Este último nome, inclusive, marcou toda uma geração e permanece até hoje como o último atleta brasileiro a erguer a Bola de Ouro na categoria masculina, troféu individual que conquistou em 2007 quando atuava pelo Milan, da Itália. Além do impacto no futebol global, o surgimento de Kaká também impactou em Cotia, já que a imprensa e o próprio São Paulo buscaram “novos Kakás” na base por anos.
Um dos atletas a receber a alcunha, Mirray Leme Vieira, passou longe de cumprir as expectativas. O meia-atacante fez parte da “Geração 94” de Cotia, que revelou atletas como Rodrigo Caio, João Schmidt, Lucas Evangelista e Lucas Piazon. Mas, ao contrário dos companheiros, não alcançou estabilidade e abandonou a carreira em 2021, com apenas 27 anos.

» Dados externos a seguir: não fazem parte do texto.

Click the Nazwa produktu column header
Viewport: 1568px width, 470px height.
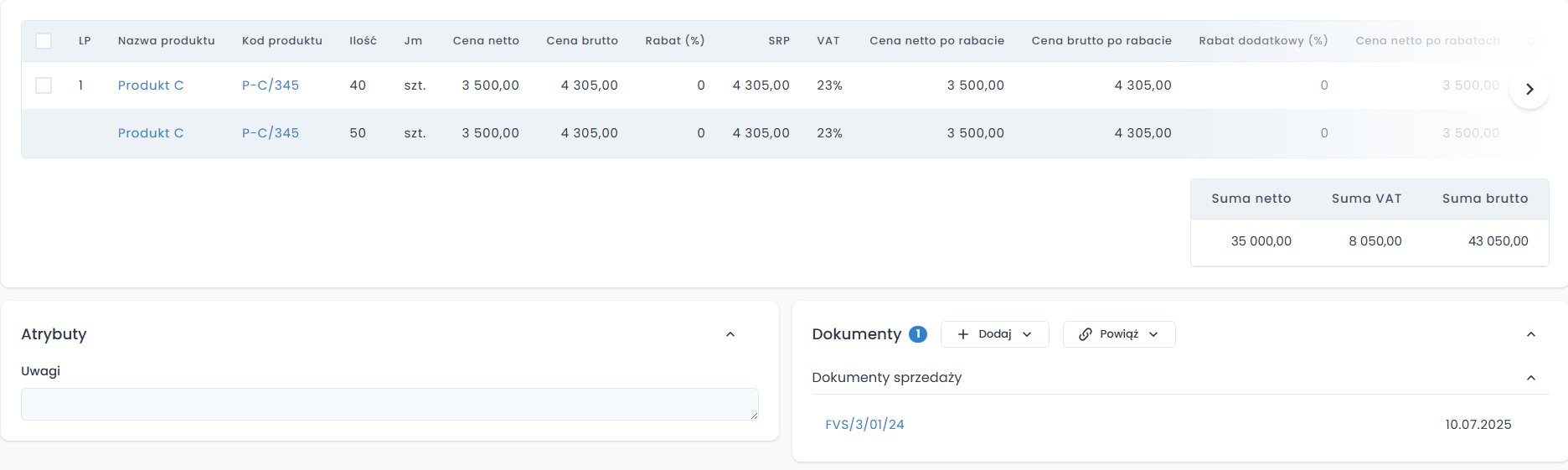(166, 41)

Joia do São Paulo chegou a brilhar na Inglaterra
As comparações com Kaká não surgiram por acaso, já que Mirray chegou a disfrutar do status de promessa geracional do futebol brasileiro. As expectativas começaram a crescer em 2009, quando a categoria Sub-15 viajou para Manchester, na Inglaterra, para disputar a final do Mundial contra o Werder Bremen, da Alemanha, em Old Trafford, estádio do Manchester United.
Na ocasião, o Tricolor ergueu a taça graças ao jovem, que marcou dois gols e selou a vitória por 3 a 1. Por consequência, o clube elevou seu status internamente e ofereceu um novo contrato profissional com salário elevado e multa rescisória de 30 milhões de euros (R$ 84 milhões na cotação da época).
Apesar disso, Mirray sequer chegou a disfrutar de bons momento pelo time profissional do São Paulo e acabou engatando uma sequência de empréstimos até o fim de seu contrato em 2016. Em seguida, atuou por clubes menores, como Vila Nova, Comercial, Luverdense, URT, Goytacaz e Gama, antes de decidir abandonar a carreira e tomar outros rumos em 2021.